"Politik muss Pleitewelle sozialer Dienste abwenden"

© epd-bild/Christian Ditsch
Warnt die Politik vor einer drohenden Pleitewelle sozialer Dienste wegen der steigenden Energiekosten: Diakonie-Chef Ulrich Lilie.
Diakonie-Chef zu Energiekosten
"Politik muss Pleitewelle sozialer Dienste abwenden"
Konferenz: Arbeit der Kirchen des Südens mehr würdigen
Der Präsident der Diakonie Deutschland, Ulrich Lilie, hat die Politik gedrängt, soziale Einrichtungen schnell von den steigenden Energiekosten zu entlasten. Lilie erklärte am Donnerstag in Berlin, die Kostenexplosionen brächten viele Beratungsstellen, Pflegedienste oder Wohnheime bereits in Existenznöte.

Nach einer Umfrage der Bank für Sozialwirtschaft (BfS), rechneten 40 Prozent der befragten Einrichtungen in diesem Jahr mit einem Defizit und 70 Prozent mit Liquiditätsengpässen.

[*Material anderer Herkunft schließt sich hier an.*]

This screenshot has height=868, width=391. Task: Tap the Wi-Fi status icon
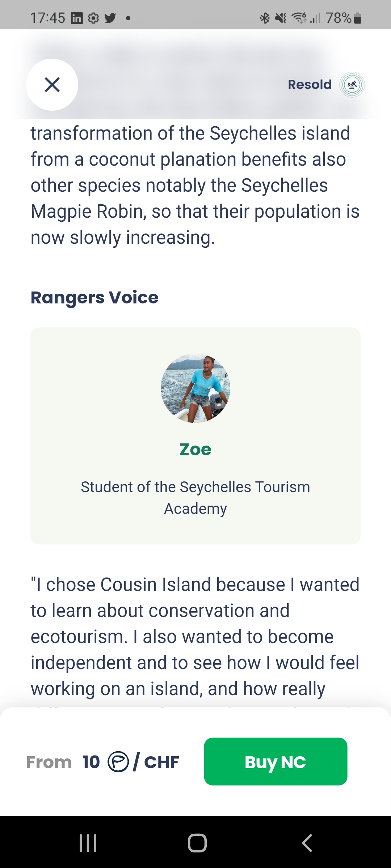click(299, 18)
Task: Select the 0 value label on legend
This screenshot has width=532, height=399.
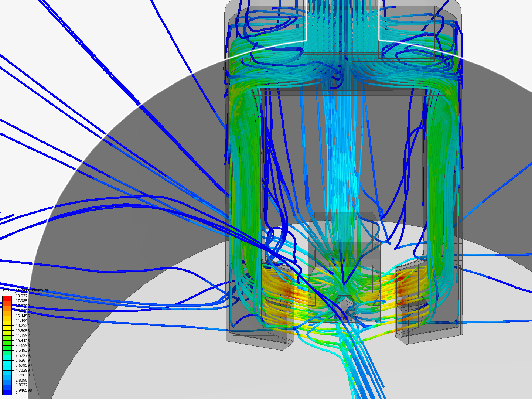Action: tap(17, 395)
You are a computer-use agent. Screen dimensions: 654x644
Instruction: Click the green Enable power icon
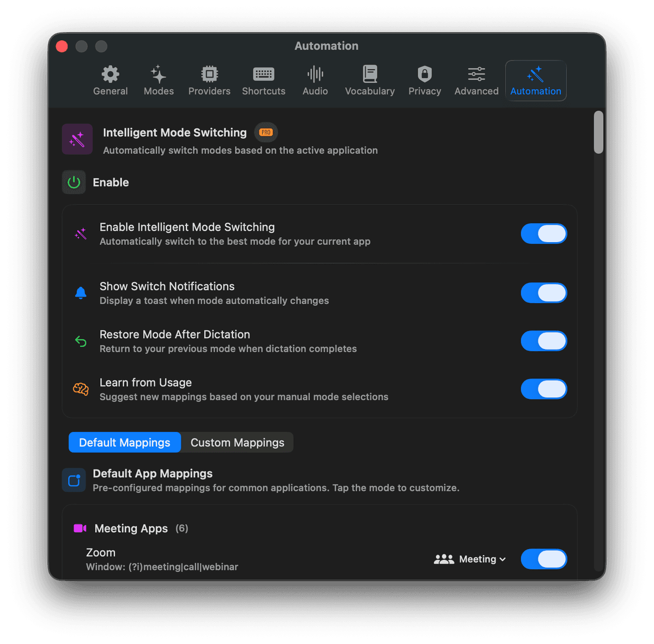[x=74, y=182]
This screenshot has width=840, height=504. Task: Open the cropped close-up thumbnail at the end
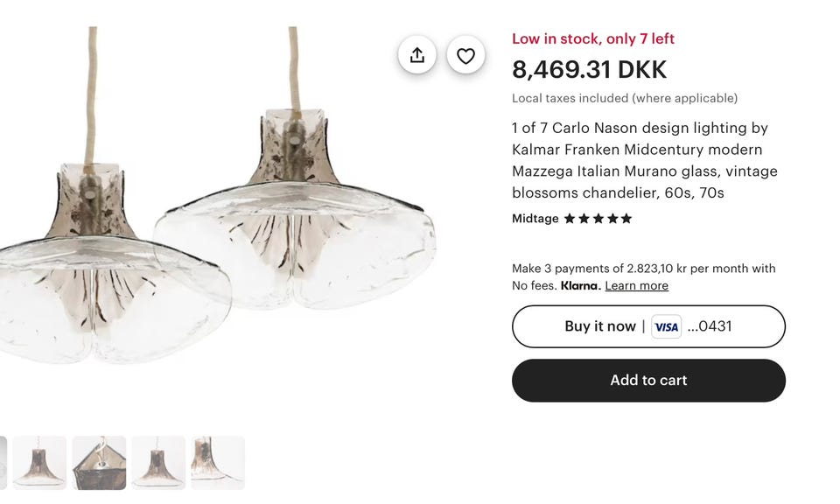(x=218, y=463)
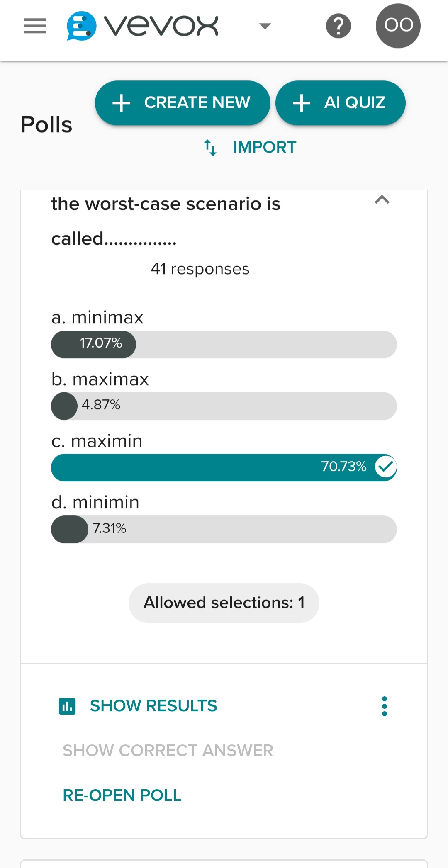Click the 70.73% maximin progress bar

point(224,467)
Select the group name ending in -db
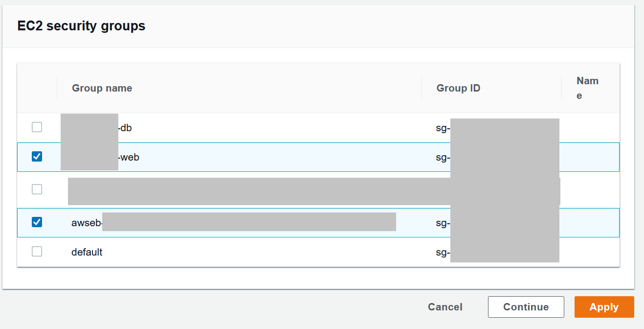The height and width of the screenshot is (329, 644). 96,128
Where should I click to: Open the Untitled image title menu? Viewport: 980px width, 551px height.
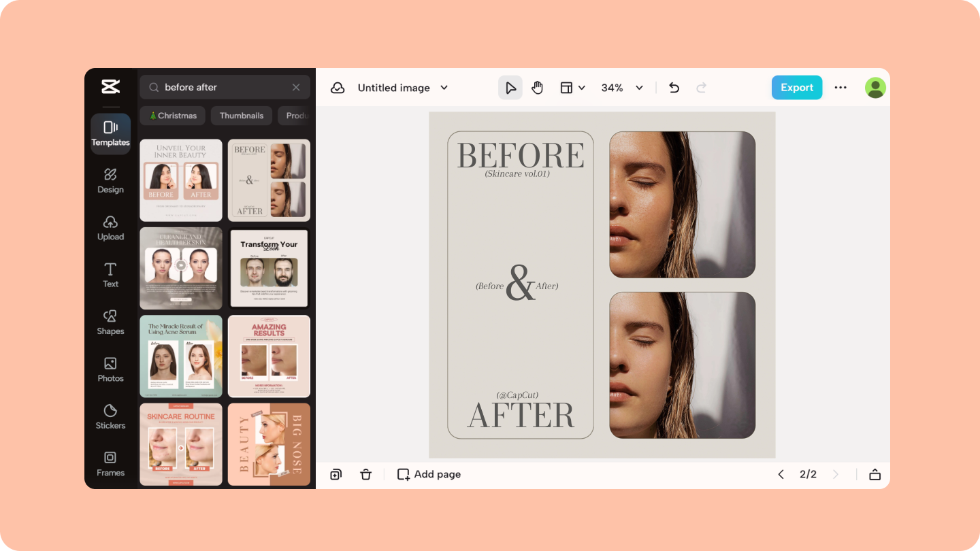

Gemeinnützige Einrichtungen können Lilie zufolge die Kostensteigerungen nicht auffangen, weil sie aus rechtlichen Gründen keine Rücklagen bilden dürfen: "Hier ist der Gesetzgeber gefragt, damit es nicht zu irreparablen Schäden an der sozialen Infrastruktur kommt, unter denen vor allem die Schwächsten leiden würden: Alte, Kranke und Menschen mit Behinderungen", sagte der Diakonie-Präsident.

Für die BfS-Umfrage waren vom 16. September bis zum 6. Oktober 2022 Vertreterinnen und Vertreter von rund 1.000 Einrichtungen aus dem Sozial- und Gesundheitswesen und der Freien Wohlfahrtspflege befragt worden.

Vertreter von Kirche, Diakonie und Entwicklungshilfe haben bei einer Konferenz in Berlin gefordert, die Leistungen der Kirchen des Südens mehr zu würdigen. Sie seien für die ökumenische Diakonie und ihre Hilfswerke wie Brot für die Welt unverzichtbare Partner, teilte das Evangelische Werk für Diakonie und Entwicklung (EWDE) am Donnerstag mit. Das zweitägige Treffen der Delegierten stand unter dem Titel "Zu Transformation berufen: Lernprozess Ökumenische Diakonie".

Dagmar Pruin, EWDE-Vorstandsvorsitzende und Präsidentin von "Brot für die Welt" und Diakonie Katastrophenhilfe, forderte ein Umdenken. Sie sagte, die Wurzeln der globalen Klimakrise lägen im Anspruch auf ökonomisches Wachstum und mehr Konsum begründet. Sie sprach sich für eine "gemeinsame Orientierung an den globalen Nachhaltigkeitszielen der Vereinten Nationen" aus. Statt den globalen Süden, wie in der Vergangenheit geschehen, unter dem Begriff "Entwicklung" zu begleiten, sei ein neuer Ansatz hin zur "Transformation" nötig: Dieser Wandel sei jedoch eine Herausforderung für die Länder des Nordens.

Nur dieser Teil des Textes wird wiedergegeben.